When outages occur, we know our customers want and need information about when their power will be restored. Our crews work to restore power as soon as it is safe to begin and provide our best estimates of when service will be restored.
As soon as FPL detects an outage or a customer reports an outage, we deploy a restoration specialist to conduct a situation assessment. This helps us assign the right resources, workers and materials to each restoration effort and provide customers an estimate of when repairs will be finished and power restored in their area.
During large outages, FPL follows an overall plan that calls for restoring power to the greatest number of customers safely and as quickly as possible. After a strong storm or hurricane, our restoration process is as follows:
FPL restores power plants and affected transmission lines and substations, which are essential to providing any electric service.
Simultaneously, we restore power to electrical lines and equipment that serve critical facilities, such as hospitals, police/fire stations, water treatment plants and emergency broadcast centers.

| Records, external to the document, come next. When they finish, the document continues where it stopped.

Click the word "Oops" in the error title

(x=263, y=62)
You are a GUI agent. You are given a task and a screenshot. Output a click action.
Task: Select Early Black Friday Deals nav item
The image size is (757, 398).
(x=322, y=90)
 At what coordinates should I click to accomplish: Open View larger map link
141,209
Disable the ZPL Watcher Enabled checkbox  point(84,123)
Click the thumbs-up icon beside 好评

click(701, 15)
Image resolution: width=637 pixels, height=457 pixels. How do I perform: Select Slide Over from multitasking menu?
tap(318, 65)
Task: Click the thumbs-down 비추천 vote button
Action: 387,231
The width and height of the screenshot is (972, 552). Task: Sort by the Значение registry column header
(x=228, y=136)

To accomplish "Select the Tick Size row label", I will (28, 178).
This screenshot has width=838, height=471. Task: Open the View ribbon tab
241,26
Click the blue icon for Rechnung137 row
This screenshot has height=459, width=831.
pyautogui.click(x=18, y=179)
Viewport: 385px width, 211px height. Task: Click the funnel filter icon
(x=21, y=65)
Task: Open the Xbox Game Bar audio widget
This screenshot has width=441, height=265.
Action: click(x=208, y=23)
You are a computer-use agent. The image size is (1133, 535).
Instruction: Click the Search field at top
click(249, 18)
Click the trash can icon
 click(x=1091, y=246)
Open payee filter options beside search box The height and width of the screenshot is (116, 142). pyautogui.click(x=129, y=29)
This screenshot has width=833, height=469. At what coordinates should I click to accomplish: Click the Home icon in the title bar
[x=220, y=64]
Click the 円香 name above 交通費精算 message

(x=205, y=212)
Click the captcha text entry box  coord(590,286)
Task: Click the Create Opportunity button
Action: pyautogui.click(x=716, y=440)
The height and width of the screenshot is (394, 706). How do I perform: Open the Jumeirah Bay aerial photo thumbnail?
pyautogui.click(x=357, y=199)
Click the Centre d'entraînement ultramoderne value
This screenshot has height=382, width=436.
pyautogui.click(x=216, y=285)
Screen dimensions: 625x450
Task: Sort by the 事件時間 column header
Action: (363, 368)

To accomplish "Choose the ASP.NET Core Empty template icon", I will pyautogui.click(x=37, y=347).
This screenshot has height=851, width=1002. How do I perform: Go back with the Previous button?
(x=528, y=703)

At the same time, we work to return service to the largest number of customers in the shortest amount of time – including service to the main thoroughfares that host supermarkets, pharmacies, gas stations and other needed community services.
From here, we repair the infrastructure serving smaller groups and neighborhoods, converging on the hardest-hit areas until every customer is restored.
FPL has a proven storm plan
FPL’s comprehensive storm plan focuses on readiness, restoration and recovery. Prior to the start of storm season, FPL conducts extensive training to prepare our employees to respond quickly and safely after a storm. We also coordinate assistance agreements with other utilities for additional support, order supplies and equipment to have on hand for a restoration, and secure staging sites throughout our 35-county service territory, which will enable us to quickly deploy equipment and crews in the event a storm causes damage to communities in FPL’s service territory.
In addition, we work closely with emergency operations officials throughout our service territory to update lists of infrastructure and facilities that are critical to the community, such as hospitals, police, fire, communications, water treatment plants and transportation providers. This information is used to establish priorities for restoration in any communities that might be affected by a storm.